Liposome-cell interactions in vitro: effect of liposome surface charge on the binding and endocytosis of conventional and sterically stabilized liposomes.

The cellular uptake of liposomes is generally believed to be mediated by adsorption of liposomes onto the cell surface and subsequent endocytosis. This report examines the effect of liposome surface charge on liposomal binding and endocytosis in two different cell lines: a human ovarian carcinoma cell line (HeLa) and a murine derived mononuclear macrophage cell line (J774). The large unilamellar liposomes were composed of 1, 2-dioleolyl-sn-glycero-3-phosphatidylcholine with and without the addition of either a positively charged lipid, 1, 2-dioleoyl-3-dimethylammonium propanediol (DODAP), or a negatively charged lipid, 1,2-dioleolyl-sn-glycero-3-phosphatidylserine. In some experiments 5 mol % of the anionic PEG2000-PE or a neutral PEG lipid of the same molecular weight was added. HeLa cells were found to endocytose positively charged liposomes to a greater extent than either neutral or negatively charged liposomes. This preference was not lipid-specific since inclusion of a cationic cyanine dye, DiIC18(3), to impart positive charge in place of DODAP resulted in a similar extent of endocytosis. In contrast the extent of liposome interaction with J774 cells was greater for both cationic and anionic liposomes than for neutral liposomes.

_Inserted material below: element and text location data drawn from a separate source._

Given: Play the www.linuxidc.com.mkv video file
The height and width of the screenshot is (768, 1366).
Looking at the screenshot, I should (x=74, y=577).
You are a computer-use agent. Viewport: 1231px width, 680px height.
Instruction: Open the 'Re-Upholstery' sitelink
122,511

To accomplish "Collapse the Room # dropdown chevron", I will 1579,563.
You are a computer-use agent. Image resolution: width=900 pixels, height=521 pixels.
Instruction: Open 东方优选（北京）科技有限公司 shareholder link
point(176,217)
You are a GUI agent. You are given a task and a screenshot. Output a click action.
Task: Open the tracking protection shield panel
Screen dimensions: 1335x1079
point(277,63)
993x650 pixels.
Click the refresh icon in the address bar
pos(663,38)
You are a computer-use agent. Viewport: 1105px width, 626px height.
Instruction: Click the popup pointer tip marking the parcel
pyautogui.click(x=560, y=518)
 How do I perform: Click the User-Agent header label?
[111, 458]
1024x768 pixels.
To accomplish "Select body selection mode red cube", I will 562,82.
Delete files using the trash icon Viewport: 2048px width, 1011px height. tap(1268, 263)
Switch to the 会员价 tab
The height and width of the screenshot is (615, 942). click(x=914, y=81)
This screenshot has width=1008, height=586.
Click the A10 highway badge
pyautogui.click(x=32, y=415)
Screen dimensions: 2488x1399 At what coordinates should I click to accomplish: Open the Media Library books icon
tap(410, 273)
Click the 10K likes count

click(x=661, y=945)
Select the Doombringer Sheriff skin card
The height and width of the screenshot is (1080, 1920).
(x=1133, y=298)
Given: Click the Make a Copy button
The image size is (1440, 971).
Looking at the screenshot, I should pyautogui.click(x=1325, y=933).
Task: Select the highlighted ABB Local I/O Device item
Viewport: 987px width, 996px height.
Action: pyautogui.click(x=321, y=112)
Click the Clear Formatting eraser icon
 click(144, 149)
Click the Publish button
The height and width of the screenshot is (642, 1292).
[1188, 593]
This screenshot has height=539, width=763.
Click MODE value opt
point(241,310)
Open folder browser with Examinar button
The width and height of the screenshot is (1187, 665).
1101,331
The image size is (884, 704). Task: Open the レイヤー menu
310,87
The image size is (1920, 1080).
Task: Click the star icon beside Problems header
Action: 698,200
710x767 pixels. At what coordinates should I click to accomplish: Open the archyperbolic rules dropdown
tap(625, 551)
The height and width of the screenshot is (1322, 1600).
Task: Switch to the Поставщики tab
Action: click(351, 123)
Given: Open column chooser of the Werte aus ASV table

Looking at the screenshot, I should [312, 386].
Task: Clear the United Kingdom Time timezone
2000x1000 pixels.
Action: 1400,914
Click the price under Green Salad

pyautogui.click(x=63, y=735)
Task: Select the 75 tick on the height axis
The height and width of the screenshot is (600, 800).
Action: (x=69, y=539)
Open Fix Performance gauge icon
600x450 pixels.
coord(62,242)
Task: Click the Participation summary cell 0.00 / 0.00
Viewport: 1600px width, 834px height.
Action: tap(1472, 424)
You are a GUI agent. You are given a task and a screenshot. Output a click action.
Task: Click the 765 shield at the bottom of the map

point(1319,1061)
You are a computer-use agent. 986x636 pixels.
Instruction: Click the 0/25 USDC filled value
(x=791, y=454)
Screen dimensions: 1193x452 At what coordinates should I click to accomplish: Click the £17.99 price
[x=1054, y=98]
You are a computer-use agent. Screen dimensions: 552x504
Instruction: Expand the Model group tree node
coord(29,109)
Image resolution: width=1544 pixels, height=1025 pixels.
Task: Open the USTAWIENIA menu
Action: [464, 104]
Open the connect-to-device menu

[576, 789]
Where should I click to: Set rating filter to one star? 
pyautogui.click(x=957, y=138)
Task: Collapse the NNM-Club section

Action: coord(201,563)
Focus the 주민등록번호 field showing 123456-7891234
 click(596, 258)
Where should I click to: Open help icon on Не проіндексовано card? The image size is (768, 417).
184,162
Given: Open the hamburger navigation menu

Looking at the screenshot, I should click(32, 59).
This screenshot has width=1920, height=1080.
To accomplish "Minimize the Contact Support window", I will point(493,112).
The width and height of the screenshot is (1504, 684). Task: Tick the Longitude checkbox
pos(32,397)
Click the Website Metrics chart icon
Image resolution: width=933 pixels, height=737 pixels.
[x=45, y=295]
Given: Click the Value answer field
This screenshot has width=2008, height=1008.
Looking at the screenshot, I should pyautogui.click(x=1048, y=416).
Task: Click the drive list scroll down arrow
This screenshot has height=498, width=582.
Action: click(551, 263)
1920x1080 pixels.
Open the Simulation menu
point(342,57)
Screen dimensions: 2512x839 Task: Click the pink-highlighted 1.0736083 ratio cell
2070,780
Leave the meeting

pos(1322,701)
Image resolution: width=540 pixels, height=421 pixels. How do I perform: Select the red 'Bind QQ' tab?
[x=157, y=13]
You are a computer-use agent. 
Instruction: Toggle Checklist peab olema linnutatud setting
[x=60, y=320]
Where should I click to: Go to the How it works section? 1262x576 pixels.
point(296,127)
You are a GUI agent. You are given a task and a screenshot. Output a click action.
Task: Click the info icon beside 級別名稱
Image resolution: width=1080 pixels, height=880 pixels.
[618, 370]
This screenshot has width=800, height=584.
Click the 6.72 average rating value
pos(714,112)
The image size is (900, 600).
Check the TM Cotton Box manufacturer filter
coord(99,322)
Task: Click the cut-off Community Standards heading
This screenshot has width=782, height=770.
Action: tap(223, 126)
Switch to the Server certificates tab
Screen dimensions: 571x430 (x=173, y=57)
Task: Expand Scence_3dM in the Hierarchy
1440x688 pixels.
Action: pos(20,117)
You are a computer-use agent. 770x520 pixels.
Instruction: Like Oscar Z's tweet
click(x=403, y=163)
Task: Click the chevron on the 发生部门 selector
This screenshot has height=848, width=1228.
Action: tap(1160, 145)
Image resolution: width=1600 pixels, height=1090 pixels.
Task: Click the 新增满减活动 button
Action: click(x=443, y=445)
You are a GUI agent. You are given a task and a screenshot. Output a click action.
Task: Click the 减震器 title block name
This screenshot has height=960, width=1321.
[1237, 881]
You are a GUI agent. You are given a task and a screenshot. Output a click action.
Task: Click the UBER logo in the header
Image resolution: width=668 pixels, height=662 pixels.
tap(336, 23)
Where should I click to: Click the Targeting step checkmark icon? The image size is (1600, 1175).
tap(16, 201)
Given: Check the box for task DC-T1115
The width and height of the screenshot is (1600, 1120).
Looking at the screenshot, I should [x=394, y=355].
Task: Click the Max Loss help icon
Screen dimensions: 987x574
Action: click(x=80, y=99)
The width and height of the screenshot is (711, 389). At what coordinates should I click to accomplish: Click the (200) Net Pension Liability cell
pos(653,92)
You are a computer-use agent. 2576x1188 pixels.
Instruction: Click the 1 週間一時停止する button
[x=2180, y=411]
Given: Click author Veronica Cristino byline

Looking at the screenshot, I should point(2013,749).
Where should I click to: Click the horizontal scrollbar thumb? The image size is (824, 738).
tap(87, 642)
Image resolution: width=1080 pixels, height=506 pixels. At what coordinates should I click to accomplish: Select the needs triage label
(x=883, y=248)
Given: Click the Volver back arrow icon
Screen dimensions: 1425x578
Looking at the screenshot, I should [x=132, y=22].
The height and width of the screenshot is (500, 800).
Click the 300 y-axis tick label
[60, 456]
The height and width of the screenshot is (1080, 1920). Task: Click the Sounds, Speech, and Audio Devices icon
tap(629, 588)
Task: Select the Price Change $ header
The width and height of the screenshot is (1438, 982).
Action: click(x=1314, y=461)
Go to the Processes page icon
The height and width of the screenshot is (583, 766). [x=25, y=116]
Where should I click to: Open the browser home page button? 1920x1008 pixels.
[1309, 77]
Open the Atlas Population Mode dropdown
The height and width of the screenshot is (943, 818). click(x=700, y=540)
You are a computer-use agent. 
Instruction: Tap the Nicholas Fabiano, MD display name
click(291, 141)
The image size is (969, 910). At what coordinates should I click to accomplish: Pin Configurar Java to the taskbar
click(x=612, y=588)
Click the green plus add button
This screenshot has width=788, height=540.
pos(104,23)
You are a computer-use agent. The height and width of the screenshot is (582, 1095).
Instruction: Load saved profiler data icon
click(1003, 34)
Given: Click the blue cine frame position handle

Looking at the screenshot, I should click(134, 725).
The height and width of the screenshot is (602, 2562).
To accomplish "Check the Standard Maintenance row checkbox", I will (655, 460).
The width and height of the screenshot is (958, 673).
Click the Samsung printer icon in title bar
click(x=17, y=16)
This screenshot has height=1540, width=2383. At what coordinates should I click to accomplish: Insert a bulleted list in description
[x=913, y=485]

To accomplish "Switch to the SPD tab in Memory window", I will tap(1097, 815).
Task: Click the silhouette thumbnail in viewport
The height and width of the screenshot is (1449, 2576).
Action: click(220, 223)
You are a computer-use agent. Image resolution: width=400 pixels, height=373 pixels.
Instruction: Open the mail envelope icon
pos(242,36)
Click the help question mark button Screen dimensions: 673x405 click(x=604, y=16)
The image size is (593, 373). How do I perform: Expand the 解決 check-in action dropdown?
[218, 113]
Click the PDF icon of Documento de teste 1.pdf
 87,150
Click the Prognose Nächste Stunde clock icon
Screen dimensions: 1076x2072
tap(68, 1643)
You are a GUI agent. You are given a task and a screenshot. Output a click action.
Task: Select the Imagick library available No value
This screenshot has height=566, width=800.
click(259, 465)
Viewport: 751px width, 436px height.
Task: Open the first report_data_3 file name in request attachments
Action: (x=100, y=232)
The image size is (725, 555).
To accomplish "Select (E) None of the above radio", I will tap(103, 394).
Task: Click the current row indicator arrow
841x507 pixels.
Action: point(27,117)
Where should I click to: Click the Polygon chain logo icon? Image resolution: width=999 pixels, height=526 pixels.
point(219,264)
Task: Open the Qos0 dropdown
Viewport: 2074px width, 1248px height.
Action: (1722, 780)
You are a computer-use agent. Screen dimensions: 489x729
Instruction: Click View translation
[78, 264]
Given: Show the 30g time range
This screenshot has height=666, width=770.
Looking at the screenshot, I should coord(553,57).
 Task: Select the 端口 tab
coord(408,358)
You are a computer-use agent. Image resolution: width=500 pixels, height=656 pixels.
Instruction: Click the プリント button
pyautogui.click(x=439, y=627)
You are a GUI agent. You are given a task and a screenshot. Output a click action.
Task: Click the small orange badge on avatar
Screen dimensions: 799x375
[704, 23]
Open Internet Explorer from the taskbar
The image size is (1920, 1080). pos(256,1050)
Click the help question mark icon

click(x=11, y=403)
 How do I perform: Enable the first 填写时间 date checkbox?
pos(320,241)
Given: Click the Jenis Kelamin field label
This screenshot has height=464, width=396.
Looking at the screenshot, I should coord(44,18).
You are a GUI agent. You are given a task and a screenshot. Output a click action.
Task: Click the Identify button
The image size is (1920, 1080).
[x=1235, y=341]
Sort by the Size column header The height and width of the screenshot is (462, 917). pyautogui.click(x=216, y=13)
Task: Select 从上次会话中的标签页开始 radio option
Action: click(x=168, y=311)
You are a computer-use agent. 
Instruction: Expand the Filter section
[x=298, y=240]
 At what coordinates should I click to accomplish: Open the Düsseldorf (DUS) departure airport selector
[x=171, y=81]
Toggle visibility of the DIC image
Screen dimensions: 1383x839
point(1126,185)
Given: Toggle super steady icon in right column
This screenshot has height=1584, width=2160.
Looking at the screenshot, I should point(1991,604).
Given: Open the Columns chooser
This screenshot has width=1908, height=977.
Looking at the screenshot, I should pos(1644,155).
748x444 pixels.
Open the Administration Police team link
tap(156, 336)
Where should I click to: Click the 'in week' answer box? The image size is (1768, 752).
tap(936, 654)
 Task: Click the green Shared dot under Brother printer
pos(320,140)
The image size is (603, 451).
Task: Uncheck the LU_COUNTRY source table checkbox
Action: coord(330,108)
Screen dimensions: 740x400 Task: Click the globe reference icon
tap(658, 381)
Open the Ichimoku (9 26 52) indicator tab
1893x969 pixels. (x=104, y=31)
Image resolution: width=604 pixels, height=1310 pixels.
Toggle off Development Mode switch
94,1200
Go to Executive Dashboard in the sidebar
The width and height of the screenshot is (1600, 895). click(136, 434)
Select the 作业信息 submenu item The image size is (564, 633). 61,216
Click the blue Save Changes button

The greater uptake of positively charged liposomes by HeLa cells was also observed with sterically stabilized liposomes (PEG liposomes). Although the overall amount of endocytosis for all the PEG liposomes examined was attenuated relative to conventional liposomes, the extent of endocytosis was greatest for positively charged PEG liposomes, whereas negatively charged PEG2000-PE liposomes were hardly endocytosed by the HeLa cells. Incorporation of a neutral PEG lipid into liposomes permits the independent variation of liposome steric and electrostatic effects in a manner that may allow interactions with cells of the reticuloendothelial system to be minimized, yet permit strong interactions between liposomes and proliferating cells.